Uma empresa intentou uma ação contra um particular com base numa sentença, proferida em 04/10/2013, que o condenara a pagar-lhe a quantia de 8.814,93 euros, acrescida de juros. Em consequência, em fevereiro de 2015 foi penhorado o quinhão hereditário de que o executado era titular, por morte da sua mãe, sobre três prédios.

Acontece que sobre tais bens, com data de 11/10/2012, estava registada uma cláusula segundo a qual os mesmos lhe eram deixados com a cláusula de exclusão de responsabilidade pelas dívidas contraídas antes da transmissão sucessória. Cláusula essa contida no testamento que a mãe fizera a seu favor em abril de 2010, antes de falecer em outubro desse mesmo ano.

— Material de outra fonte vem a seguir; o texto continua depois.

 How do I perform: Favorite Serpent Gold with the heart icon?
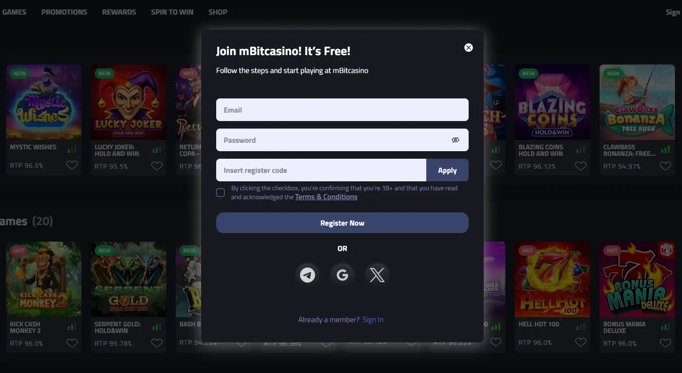(x=156, y=343)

O executado opôs-se à penhora, alegando que, devido a essa cláusula, o seu quinhão hereditário não respondia pela dívida exequenda. Mas o tribunal não lhe deu razão, decisão da qual o mesmo recorreu para o TRP.

Apreciação do Tribunal da Relação do Porto

O TRP julgou procedente o recurso, dando provimento à oposição à penhora deduzida pelo executado, ao decidir que nada obsta à formalização e validade de um testamento cujo texto se limite a conter uma cláusula de exclusão da responsabilidade pelas dívidas contraídas antes da transmissão sucessória.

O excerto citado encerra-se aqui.